TEXT PROVIDED:
▼▼▼

Tags:
  1. dillseed
    Offline

    dillseed Active Member

    Joined:
    Feb 26, 2013
    Messages:
    390
    Likes Received:
    19

    Chicago Manual of Style -- Height and Weight

    Discussion in 'Word Mechanics' started by dillseed, Apr 10, 2014.

    The Chicago Manual of Style uses this example: He is five feet ten inches tall (no commas).

    However, they do not show examples of height and weight as compound modifiers before nouns. If you're familiar with Chicago style, do you think that the following are punctuated correctly per their style?

    a five-foot-ten-inch man (Not: a five-foot, ten-inch man.)
    The newborn weighed seven pounds eleven ounces. (Not: seven pounds, eleven ounces [I think].)
    a seven-pound-eleven-ounce newborn (Not: a seven-pound, eleven-ounce baby [I think].)

    Any feedback is deeply and greatly appreciated.

    ~ds~
     
  2. thirdwind
    Offline

    thirdwind Contributing Member Contest Administrator Reviewer Contributor

    Joined:
    Jul 17, 2008
    Messages:
    7,351
    Likes Received:
    2,891
    Location:
    Boston
    I think there actually is a comma (i.e., "seven-pound, eleven-ounce newborn"), but I'll have to check.
     
  3. dillseed
    Offline

    dillseed Active Member

    Joined:
    Feb 26, 2013
    Messages:
    390
    Likes Received:
    19
    Thank you. I own the current edition, and it's not in there.
     
  4. mammamaia
    Offline

    mammamaia nit-picker-in-chief Contributor

    Joined:
    Nov 21, 2006
    Messages:
    19,316
    Likes Received:
    1,014
    Location:
    Coquille, Oregon
    keep in mind that while the CMS can be helpful in some areas, is not a bible for writers, is aimed at editors and publishers... nor does it lay down the law for all publishers' house style... it's not a viable substitute for a good punctuation guide...
     
  5. dillseed
    Offline

    dillseed Active Member

    Joined:
    Feb 26, 2013
    Messages:
    390
    Likes Received:
    19
    Thank you, mammamaia.

    What's a good punctuation guide (in your opinion)?
     
  6. thirdwind
    Offline

    thirdwind Contributing Member Contest Administrator Reviewer Contributor

    Joined:
    Jul 17, 2008
    Messages:
    7,351
    Likes Received:
    2,891
    Location:
    Boston
    Well, I couldn't find anything in grammar guides. I just did a Google search on various examples of compound modifiers and found no consensus. Some people use hyphens between all the words, some do it like I did, and some omit the comma.

    Now that I think about it, I've seen phrases like "six-and-a-half-foot man," which makes me think that perhaps using hyphens is the way to go. At this point my advice would be to rephrase it or, at the very least, be consistent throughout the manuscript.

▲▲▲

SUPPLIED INFORMATION:
▼▼▼

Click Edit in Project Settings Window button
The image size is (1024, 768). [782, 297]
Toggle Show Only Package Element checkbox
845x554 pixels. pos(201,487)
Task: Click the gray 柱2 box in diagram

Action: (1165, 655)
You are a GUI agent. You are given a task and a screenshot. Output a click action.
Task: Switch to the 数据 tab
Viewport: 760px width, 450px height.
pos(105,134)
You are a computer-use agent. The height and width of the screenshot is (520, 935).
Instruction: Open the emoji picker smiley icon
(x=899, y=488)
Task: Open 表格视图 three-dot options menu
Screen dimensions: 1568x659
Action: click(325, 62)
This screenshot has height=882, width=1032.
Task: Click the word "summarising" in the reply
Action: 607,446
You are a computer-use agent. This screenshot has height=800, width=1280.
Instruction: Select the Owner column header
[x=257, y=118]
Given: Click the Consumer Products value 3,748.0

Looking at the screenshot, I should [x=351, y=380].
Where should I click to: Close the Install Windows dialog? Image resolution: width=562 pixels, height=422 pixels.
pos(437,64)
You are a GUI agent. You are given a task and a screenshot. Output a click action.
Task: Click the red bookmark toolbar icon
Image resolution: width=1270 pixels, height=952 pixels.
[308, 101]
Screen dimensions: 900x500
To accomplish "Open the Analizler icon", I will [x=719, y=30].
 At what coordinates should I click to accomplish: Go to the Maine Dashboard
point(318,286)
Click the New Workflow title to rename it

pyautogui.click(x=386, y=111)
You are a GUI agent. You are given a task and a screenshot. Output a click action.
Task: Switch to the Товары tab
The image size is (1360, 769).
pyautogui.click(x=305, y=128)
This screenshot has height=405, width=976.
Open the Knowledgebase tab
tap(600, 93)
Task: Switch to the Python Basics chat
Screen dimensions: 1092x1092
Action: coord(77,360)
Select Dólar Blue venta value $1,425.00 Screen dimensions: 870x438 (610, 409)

▲▲▲

TASK TO COMPLETE:
From the forum thread above on Chicago style for height and weight, extract the passage that starts at the words "The newborn weighed" and stops after "and greatly appreciated.". Copy it word for word.

SOLVED EXERCISE:
The newborn weighed seven pounds eleven ounces. (Not: seven pounds, eleven ounces [I think].)
    a seven-pound-eleven-ounce newborn (Not: a seven-pound, eleven-ounce baby [I think].)

    Any feedback is deeply and greatly appreciated.